Leaving out all images, write out the records that follow exactly.

---------------

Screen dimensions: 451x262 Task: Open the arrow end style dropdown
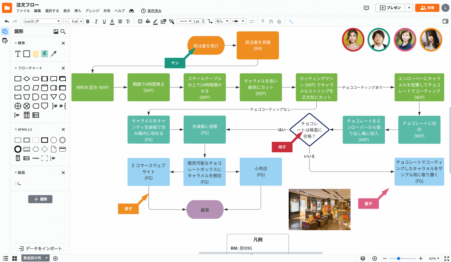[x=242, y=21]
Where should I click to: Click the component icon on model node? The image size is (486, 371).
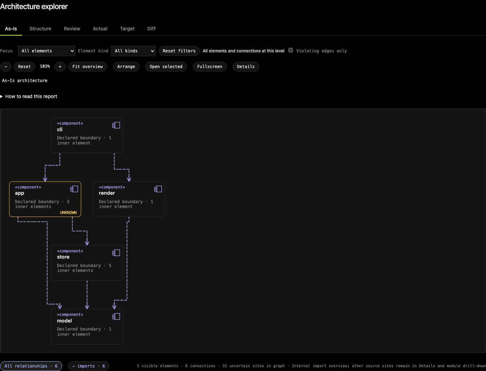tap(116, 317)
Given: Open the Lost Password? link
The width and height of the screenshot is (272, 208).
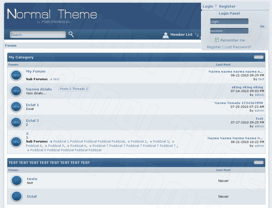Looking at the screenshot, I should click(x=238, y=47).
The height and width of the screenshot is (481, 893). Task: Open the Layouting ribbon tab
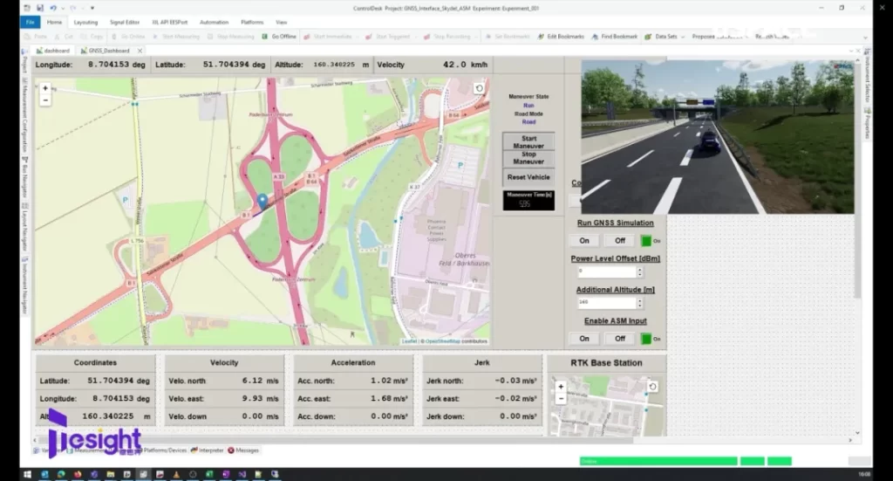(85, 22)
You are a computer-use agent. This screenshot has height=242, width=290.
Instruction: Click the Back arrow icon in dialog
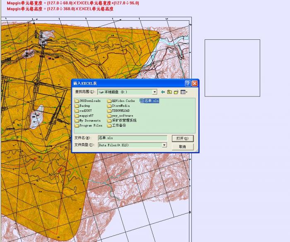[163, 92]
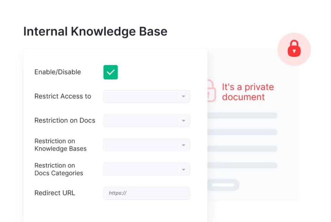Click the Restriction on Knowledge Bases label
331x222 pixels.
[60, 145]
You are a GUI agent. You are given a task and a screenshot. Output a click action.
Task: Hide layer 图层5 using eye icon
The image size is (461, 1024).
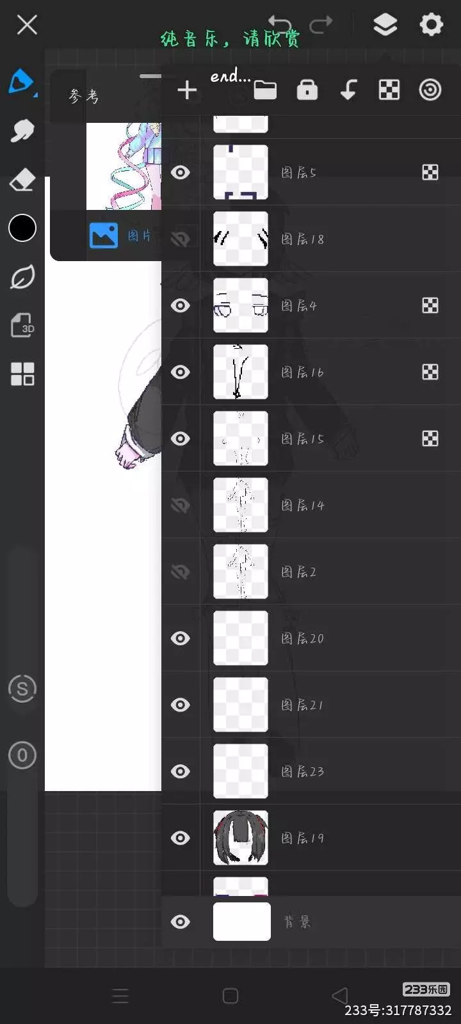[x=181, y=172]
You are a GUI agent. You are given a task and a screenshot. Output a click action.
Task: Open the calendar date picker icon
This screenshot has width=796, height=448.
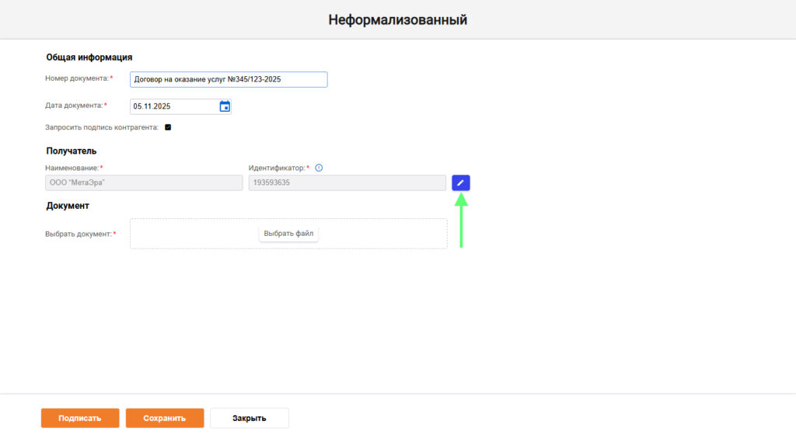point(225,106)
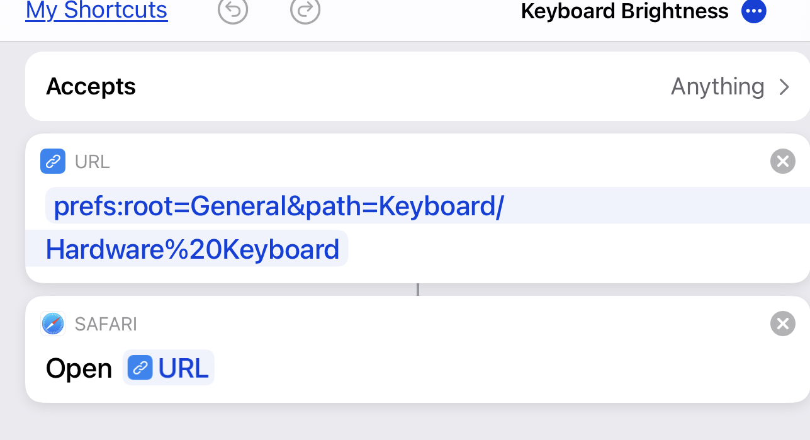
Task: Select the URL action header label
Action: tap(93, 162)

---------------

## Result below:
Screen dimensions: 451x262 Task: Open the arrow end style dropdown
[x=242, y=21]
Where should I click to: Click the component icon on model node? The image size is (486, 371).
tap(116, 317)
Given: Open the Lost Password? link
The width and height of the screenshot is (272, 208).
Looking at the screenshot, I should click(x=238, y=47).
The height and width of the screenshot is (481, 893). Task: Open the Layouting ribbon tab
(85, 22)
You are a computer-use agent. This screenshot has height=242, width=290.
Instruction: Click the Back arrow icon in dialog
[163, 92]
Click the Restriction on Knowledge Bases label
331x222 pixels.
[60, 145]
You are a GUI agent. You are given a task and a screenshot. Output a click action.
Task: Hide layer 图层5 using eye icon
The image size is (461, 1024).
[x=181, y=172]
You are a GUI agent. You are given a task and a screenshot. Output a click action.
Task: Open the calendar date picker icon
This screenshot has width=796, height=448.
point(225,106)
Task: Select the URL action header label
Action: tap(93, 162)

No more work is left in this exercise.